Crónicas levantiscas
Juan M. Marqués Perales
Los que manejan el mundo
Ya quedó inaugurada en la sede del Instituto Cervantes de Atenas la exposición sobre Jaime Gil de Biedma que me llevó hasta la capital griega para montarla, coincidiendo con estos días en los que en España no se hablaba de otra cosa que no fuera de la sesión de investidura, y de todo el ruido mediático que trajo por delante y ha traído por detrás ese momento clave de la política española al que por estar en tierra extraña, como en la copla, pude hacer oídos sordos ya que, aunque tuve la tentación de buscar en el receptor de mi habitación algún canal en lengua castellana, a mi decidida aversión a manipular cualquier mando de televisión de hotel, por ser los artefactos más contaminados de este perro mundo, se sumó el hartazgo supremo de esta nueva epidemia informativa que ha venido a sustituir a esa otra que ha colapsado mis neuronas con tan solo oír ese tándem de apellidos, Hermoso y Rubio, de tan claras resonancias eróticas por sí mismos, en cuanto se los une.
De hecho, si no me traiciona la memoria, creo que es la primera vez en mi vida que por decisión propia, y no por imposibilidad tecnológica, he renunciado a informarme a través de las pantallas de lo que pudiera estar ocurriendo durante unos días en esta balsa de piedra que nos lleva a través de los siglos, y creo que de ahora en adelante lo voy a convertir en norma de comportamiento, puesto que descubrir los secretos de cualquier ciudad caminando sin rumbo fijo, que es mi norma turística para tratar de ponerle freno y marcha atrás a la diabetes que me acompaña allá donde la vida me lleve, permitió que ahora pudiese saborear los muchos encantos de la capital helena sin la contaminación informativa habitual.

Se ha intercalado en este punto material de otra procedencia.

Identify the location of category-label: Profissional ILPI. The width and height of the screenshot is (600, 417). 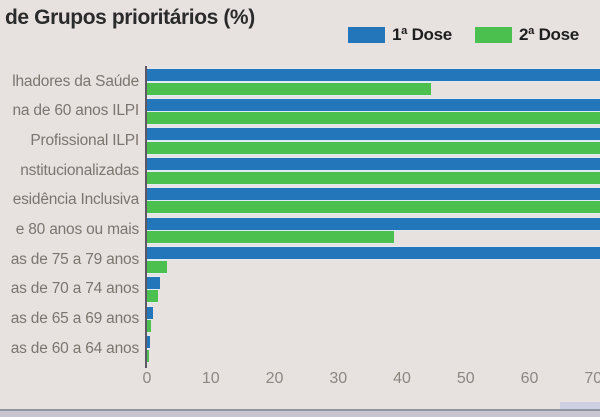
(84, 140).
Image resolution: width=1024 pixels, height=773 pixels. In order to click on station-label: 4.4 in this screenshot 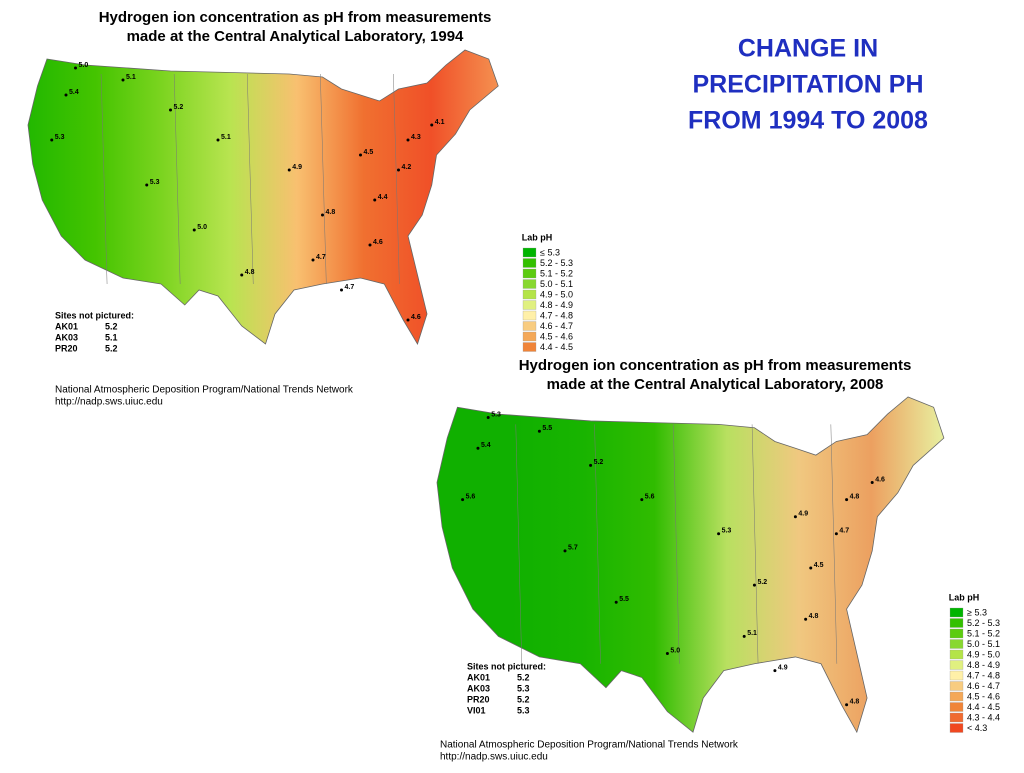, I will do `click(383, 198)`.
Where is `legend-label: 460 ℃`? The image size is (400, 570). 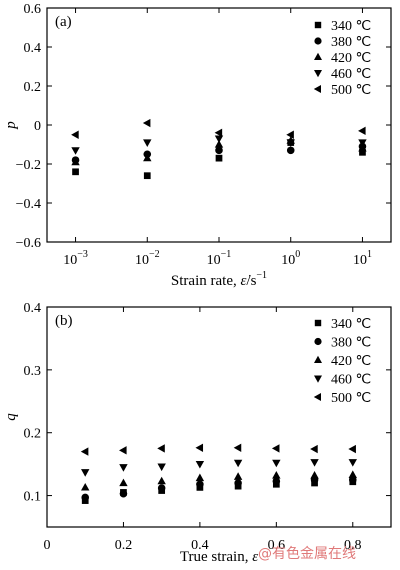
legend-label: 460 ℃ is located at coordinates (351, 74).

De hecho, he llegado a tener la sensación de que, sin ese bombardeo diario de las luces y sombras del acontecer patrio, esta otra contaminación que producen el uso y abuso de los carburantes fósiles, hasta me ha parecido menos agresiva. Y los mármoles añejos de los templos levantados en honor de los dioses de la antigüedad, hasta parecían tener mejor color porque uno podía contemplarlos y saborearlos con una limpieza de espíritu que hasta se hacía extensiva a la inmediatez de la mirada; y que los desperfectos que mis ojos pudieran percibir en el fuste de una columna jónica, o en cualquier capitel corinto, no eran producto del paso del tiempo y del hambre voraz de la intemperie, sino un capricho del artesano que les dio forma tantos siglos atrás, cuando la referencia al nacimiento de Cristo todavía no era un dato para la Historia, ya que la aldea de Belén ni siquiera estaba marcada en los mapas de la época.
Por todo ello me ha reconfortado mucho, como nunca antes pude imaginar, hacer oídos sordos a la actualidad para descubrir el placer de llegar a viejo y mirar alrededor con ojos nuevos.